I think I was also mislead by thinking primarily about “natural” beauty. Los Angeles doesn’t have many trees, but the city’s geography satisfies in other ways. One of my favorite views is when you’re coming north on the 405 past the Getty, you cross the ridge, and then you can see the San Fernando Valley sprawling beneath you. It’s not a forest or national park, but it’s beautiful.


It’s really tough to reflect on a year and realize you haven’t improved as much as you would have liked to. Still, I know 2020 has made me better in some non-obvious sense that will become clearer as time goes on.

-Riley


  1. This is related to certain history and philosophy of science topics. For instance, motivated reasoning of some type seems to be necessary for certain kinds of scientific discoveries. We need the concept of a certain thing “prepared” before we can be rightly said to have discovered it. ↩︎

  2. Intrinsic interest seems like an even more puzzling instance of selfishness than greed. At least with greed, we have some intuitions about why someone would zealously pursue wealth. Why somebody would, with equal zeal, try to figure out whether a given infinite series converges or the olfactory processes of amazon rainforest ants is much less clear. We’re not satisfied if all they say is “it’s just really interesting!” ↩︎

  3. I want to cover this in more detail close to my graduation. Look for something in summer 2021.
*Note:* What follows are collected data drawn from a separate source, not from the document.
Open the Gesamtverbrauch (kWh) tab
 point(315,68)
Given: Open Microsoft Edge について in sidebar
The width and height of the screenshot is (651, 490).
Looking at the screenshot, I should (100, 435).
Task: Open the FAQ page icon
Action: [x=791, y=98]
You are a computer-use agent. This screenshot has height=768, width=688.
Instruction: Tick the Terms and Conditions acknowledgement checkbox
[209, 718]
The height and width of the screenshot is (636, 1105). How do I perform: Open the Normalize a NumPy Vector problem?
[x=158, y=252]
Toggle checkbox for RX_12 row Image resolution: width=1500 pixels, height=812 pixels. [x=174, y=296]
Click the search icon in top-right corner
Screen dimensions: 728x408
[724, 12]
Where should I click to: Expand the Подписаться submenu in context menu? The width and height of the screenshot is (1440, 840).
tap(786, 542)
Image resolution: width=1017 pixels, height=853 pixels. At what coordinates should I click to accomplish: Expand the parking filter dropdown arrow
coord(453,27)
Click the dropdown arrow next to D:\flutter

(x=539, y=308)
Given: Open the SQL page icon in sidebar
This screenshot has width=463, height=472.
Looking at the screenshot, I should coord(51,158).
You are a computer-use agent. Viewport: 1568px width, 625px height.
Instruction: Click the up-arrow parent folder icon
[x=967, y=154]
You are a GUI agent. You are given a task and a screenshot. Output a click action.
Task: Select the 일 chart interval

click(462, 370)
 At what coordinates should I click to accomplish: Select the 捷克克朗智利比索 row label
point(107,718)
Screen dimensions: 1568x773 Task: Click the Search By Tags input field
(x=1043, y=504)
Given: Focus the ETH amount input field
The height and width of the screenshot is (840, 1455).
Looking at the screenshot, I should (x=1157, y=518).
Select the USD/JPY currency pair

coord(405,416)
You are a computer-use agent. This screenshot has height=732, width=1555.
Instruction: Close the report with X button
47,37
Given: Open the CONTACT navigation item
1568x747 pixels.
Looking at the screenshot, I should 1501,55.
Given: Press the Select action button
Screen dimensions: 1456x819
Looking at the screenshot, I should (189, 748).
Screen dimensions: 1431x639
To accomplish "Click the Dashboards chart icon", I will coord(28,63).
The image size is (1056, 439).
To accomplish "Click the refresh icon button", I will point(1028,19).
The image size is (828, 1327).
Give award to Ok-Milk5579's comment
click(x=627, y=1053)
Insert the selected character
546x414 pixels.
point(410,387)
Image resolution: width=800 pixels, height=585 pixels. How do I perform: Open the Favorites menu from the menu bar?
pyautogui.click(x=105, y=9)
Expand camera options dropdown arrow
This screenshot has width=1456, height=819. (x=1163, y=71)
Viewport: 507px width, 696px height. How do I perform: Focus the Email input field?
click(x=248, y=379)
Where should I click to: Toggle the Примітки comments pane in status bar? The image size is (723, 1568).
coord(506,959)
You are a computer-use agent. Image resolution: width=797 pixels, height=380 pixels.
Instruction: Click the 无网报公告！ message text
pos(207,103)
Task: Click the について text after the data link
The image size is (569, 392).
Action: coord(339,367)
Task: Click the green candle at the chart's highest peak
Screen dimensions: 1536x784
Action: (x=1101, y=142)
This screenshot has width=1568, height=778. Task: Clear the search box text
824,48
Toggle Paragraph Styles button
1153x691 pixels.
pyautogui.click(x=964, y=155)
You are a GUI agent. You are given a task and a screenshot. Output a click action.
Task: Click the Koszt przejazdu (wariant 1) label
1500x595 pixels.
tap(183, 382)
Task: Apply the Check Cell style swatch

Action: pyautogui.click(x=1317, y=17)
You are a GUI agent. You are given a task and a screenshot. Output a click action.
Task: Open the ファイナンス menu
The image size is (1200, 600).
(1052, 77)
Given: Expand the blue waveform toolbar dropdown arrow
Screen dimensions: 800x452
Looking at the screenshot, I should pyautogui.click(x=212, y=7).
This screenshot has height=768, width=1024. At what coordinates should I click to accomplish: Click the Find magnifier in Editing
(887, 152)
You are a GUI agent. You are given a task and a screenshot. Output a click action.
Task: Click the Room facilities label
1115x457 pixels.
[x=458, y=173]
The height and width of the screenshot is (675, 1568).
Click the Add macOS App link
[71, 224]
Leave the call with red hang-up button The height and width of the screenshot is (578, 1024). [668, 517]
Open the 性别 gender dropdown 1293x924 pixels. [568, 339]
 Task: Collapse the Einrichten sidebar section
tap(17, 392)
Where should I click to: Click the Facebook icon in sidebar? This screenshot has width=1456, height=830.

    I also want to emphasize the UCLA Philosophy department has been excellent to me. They are wholly exempt from any antipathies I have towards my institution. ↩︎

  4. Tangent: I’ve always thought an underrated argument for God is the existence of beauty (though this need not mean it’s strong). I want to work this one out when I have the time. ↩︎

  5. Atheists seem to miss this point when arguing about the existence of god(s). To be clear, it doesn’t provide any reason to believe deities exist, and atheists can accept the point and still make strong arguments, but it demonstrates they haven’t internalized the import of what they’re arguing against.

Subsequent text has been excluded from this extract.